• Stored dataset items:

________________

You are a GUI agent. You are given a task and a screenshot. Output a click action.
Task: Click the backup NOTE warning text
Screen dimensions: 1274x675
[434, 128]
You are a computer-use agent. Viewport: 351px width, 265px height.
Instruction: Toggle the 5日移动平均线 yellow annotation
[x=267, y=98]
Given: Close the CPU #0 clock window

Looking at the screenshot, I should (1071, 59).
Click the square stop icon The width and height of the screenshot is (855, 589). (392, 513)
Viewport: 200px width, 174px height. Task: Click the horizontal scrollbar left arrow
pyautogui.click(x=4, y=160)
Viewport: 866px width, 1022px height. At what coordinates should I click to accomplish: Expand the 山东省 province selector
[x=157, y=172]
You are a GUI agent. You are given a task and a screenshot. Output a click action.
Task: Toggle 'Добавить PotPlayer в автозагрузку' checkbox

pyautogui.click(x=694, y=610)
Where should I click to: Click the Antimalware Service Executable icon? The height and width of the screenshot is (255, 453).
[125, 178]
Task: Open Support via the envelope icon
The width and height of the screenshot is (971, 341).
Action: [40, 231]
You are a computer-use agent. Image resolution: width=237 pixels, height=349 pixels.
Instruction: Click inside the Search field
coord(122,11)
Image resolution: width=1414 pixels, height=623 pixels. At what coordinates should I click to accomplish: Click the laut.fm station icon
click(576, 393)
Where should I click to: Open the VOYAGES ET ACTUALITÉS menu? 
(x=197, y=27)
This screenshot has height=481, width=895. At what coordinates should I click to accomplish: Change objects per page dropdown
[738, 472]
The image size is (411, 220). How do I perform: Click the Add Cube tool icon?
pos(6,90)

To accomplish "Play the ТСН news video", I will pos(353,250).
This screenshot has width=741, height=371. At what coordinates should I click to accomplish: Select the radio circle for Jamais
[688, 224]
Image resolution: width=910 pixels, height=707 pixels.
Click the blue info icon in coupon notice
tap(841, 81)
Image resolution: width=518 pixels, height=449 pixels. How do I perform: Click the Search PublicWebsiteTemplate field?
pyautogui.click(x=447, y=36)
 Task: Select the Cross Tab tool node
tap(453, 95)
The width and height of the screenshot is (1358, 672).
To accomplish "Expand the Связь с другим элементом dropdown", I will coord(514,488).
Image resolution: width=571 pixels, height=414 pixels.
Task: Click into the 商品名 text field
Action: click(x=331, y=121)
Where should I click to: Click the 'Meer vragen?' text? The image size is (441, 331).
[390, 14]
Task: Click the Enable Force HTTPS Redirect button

________________

• DESCRIPTION OF THE TASK: Please find each line in the records above that holds the word "agent", and copy it.

• RESULT BELOW:
You are a GUI agent. You are given a task and a screenshot. Output a click action.
You are a computer-use agent. Viewport: 351px width, 265px height.
You are a GUI agent. You are given a task and a screenshot. Output a click action.
You are a computer-use agent. Image resolution: width=237 pixels, height=349 pixels.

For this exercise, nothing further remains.